▶ **提取文本**
====================

基于非线性估计的CBCT几何标定算法

CBCT geometric calibration algorithm based on nonlinear estimation

针对传统的几何标定算法由标定模体位姿误差导致的CBCT成像系统参数标定精度不高的问题,提出一种基于解析几何和非线性优化的CBCT几何标定算法。首先,设计一种插帧追踪的方法,提取特征点的坐标,使得标定模体与投影图像中的特征点实现一一对应。然后,利用投影图片与设计的标定模体之间的空间几何关系,计算相关参数。最后,对检测的特征点进行非线性估计,进一步提高几何参数的计算精度。仿真数据实验表明,本文算法能够较为精确地计算出CBCT成像系统的几何参数,并在标定模体出现位姿偏差时仍然保持较高的计算精度。通过非线性估计模型,本文所提出的算法突破了现有算法标定模体位于等中心点的限制,提高了CBCT成像系统中参数标定的精度。

Due to the posture error of calibration phantom,traditional geometric calibration algorithm has a poor accuracy in the parameter calibration of cone beam computed tomography(CBCT)imaging system.In order to solve the abovementioned problem,a CBCT geometric calibration algorithm based on analytic geometry and nonlinear optimization is proposed.A tracking method based on frame interpolation is firstly designed to extract the coordinates of feature points,thereby achieving the correspondence between the calibration phantom and the feature points in the projected image.Then the relevant parameters are calculated based on the spatial relationship between the projected image and the designed calibration phantom.Finally,the nonlinear estimation of the detected feature points is carried out to further improve the accuracy of geometric parameter calculation.The simulation results verified that the proposed algorithm can accurately calculate the geometric parameters of CBCT imaging system,and maintain a high calculation accuracy even when the posture error is occurred during phantom calibration.Based on the proposed nonlinear estimation model,the proposed method overcomes the limitation of the existing algorithm in which calibration phantom needs to be located at the isocenter and improves the accuracy of parameter calibration in CBCT imaging system.

====================

▶ **数据摘录**
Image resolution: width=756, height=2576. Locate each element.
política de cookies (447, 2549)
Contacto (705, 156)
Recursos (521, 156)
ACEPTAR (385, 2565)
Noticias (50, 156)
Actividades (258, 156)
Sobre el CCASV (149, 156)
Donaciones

====================

▶ **任务说明**
请把上文CBCT几何标定算法一文中以"针对传统的几何标定算法"开头的段落改写成要点列表,并保留其主要事实。

▶ **参考答案**
- 问题:传统几何标定算法受标定模体位姿误差影响,CBCT成像系统参数标定精度不高。
- 方案:提出一种基于解析几何和非线性优化的CBCT几何标定算法。
- 第一步:用插帧追踪方法提取特征点坐标,使标定模体与投影图像中的特征点一一对应。
- 第二步:利用投影图片与所设计标定模体之间的空间几何关系计算相关参数。
- 第三步:对检测到的特征点做非线性估计,进一步提高几何参数的计算精度。
- 结果:仿真数据实验表明,该算法能较精确地算出系统几何参数,标定模体出现位姿偏差时仍保持较高精度。
- 意义:借助非线性估计模型,突破了现有算法要求标定模体位于等中心点的限制,提高了参数标定精度。